# trying to get to Dubai, getting dispondent :-(



## trundlecat (Jul 5, 2008)

Hi Folks,

Well, it's been about 3 weeks now of sending off CV's direct to emplyers, registering with agencies etc but we're having no luck whatsoever. Despite having great qualifications & experience (hubby construction (scaffolding management), me IT) we're just not hearing anything back from anywhere.

My question is, if you don't mind, does it usually take this long to hear back from companies or is there something fundamentally wrong with out CV's (I doubt it though as we can get employment immediately in the UK)? Could it possibly be that we're selling ourselves as a couple? Should we be trying for hubby alone & me tagging along as family & finding work once out there?

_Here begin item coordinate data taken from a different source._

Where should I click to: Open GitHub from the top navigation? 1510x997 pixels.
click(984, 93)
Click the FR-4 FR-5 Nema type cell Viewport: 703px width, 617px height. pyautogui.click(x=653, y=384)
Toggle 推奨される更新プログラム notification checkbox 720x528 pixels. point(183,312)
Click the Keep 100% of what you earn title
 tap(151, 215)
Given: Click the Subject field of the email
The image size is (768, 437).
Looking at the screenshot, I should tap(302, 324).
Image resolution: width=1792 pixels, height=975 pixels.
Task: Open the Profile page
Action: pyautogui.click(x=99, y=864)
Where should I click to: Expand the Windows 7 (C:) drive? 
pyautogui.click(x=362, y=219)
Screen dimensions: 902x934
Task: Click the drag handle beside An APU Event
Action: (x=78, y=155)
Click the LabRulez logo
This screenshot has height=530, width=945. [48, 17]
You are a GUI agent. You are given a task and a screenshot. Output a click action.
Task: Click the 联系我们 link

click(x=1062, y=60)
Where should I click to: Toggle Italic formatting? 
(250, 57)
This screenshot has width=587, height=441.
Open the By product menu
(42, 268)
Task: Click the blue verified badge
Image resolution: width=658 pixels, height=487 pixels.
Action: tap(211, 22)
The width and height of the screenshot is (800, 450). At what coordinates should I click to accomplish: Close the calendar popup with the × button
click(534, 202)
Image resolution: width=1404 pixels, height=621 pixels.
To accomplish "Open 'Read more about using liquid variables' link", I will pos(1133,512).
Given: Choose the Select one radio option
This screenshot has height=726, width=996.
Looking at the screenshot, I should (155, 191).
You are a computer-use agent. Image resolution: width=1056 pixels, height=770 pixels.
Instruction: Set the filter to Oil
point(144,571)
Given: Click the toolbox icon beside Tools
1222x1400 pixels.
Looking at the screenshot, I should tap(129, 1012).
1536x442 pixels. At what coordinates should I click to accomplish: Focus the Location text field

Sorry, I know no one can look into a crystal ball & tell us what's going on but I just needed a bit of a moan. The UK is driving us round the bend & we are desperate for a move. Suppose we just need to be patient but it's starting to really depress me.

Thanks for reading


----------



## dizzyizzy (Mar 30, 2008)

Hi, I am in the same situation myself, been applying for jobs online and sending CV's since May but haven't been lucky so far, every day I get a minimum of 5 declined applications  "The position bla-bla's been closed and your CV has not been shortlisted" emails are usually how I start my day. My boyfriend and other people I know who are already in Dubai think I won't have problems securing a job once I get there, problem is I will surely get a local salary (no allowances). Maybe my nationality doesn't help much either (I'm mexican). I had a couple of phone interviews but didn't hear back from the recruiter. But I persevere. Be patient and keep looking and sending your CV to as much people as you can, my boyfriend tells me networking is also useful to find a job, send your CV to everyone you know in Dubai, they may know of something. Don't give up, the right oportunity could come any day.


----------



## Maz25 (Jul 6, 2008)

I am currently living in the UK & am due to move out to Dubai at the end of next month.

From my experience, I found that UK recruitment agents were totally not serious. I've lost count of the number of times I have been told by a UK agent that the client is coming over next month and would like to interview me and that they would send me the interview details in an email. I have yet to receive anything.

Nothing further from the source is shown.